• Task objective:
Search the entries below for "Switch". Report each line where it occurs.

• Stored items:
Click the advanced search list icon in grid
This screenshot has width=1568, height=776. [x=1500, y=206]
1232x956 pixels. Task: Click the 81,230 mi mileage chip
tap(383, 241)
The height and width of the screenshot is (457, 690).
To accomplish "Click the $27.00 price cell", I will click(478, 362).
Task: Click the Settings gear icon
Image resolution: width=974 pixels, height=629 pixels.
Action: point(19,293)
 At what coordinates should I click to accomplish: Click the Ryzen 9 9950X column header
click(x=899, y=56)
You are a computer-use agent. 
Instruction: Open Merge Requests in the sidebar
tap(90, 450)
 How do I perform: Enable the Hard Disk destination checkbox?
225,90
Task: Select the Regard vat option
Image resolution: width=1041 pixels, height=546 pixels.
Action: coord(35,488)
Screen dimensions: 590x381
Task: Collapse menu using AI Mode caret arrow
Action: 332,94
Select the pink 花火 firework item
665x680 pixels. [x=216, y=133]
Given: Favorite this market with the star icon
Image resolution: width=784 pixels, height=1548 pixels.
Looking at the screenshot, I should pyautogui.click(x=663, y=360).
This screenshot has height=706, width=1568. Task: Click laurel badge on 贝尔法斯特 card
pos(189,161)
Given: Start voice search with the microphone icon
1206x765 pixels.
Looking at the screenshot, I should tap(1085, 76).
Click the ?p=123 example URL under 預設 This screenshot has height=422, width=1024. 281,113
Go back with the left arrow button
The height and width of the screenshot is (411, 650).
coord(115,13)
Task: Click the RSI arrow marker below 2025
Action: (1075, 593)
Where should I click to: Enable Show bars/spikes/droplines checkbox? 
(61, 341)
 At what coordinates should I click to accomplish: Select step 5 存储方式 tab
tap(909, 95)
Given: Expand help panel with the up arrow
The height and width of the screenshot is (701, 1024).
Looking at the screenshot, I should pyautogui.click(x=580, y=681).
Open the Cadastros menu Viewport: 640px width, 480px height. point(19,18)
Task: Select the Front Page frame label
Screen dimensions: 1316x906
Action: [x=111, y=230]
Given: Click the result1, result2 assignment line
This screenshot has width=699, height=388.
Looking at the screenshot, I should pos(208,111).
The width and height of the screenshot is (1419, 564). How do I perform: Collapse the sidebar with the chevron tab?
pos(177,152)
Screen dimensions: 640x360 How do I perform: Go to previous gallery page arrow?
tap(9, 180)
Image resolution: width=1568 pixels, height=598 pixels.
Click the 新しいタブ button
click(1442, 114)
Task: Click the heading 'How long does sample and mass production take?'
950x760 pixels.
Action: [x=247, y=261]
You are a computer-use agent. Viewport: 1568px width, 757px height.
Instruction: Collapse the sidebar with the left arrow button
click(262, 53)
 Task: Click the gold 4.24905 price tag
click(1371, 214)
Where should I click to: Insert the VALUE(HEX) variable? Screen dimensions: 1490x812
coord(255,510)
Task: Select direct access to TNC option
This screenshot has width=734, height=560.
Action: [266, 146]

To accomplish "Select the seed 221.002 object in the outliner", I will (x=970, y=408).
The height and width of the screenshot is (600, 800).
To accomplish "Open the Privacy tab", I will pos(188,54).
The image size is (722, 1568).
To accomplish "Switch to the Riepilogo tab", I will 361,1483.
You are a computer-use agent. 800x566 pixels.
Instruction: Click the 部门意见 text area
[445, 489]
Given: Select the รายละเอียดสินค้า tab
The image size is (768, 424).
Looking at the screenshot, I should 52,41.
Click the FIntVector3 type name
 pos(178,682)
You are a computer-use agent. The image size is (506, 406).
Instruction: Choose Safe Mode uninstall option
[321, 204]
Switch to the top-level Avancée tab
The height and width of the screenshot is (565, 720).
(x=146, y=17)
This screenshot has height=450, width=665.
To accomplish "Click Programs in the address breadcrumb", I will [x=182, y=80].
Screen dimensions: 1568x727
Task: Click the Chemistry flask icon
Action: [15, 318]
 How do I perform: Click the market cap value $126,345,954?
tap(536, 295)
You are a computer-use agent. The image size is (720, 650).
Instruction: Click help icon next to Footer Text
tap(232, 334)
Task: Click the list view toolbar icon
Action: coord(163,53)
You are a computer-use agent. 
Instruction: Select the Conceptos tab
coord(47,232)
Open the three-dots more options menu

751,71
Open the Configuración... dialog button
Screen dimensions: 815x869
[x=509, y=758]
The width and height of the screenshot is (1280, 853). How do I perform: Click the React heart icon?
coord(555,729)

• Result of the task:
To accomplish "Switch to the Riepilogo tab", I will 361,1483.
Switch to the top-level Avancée tab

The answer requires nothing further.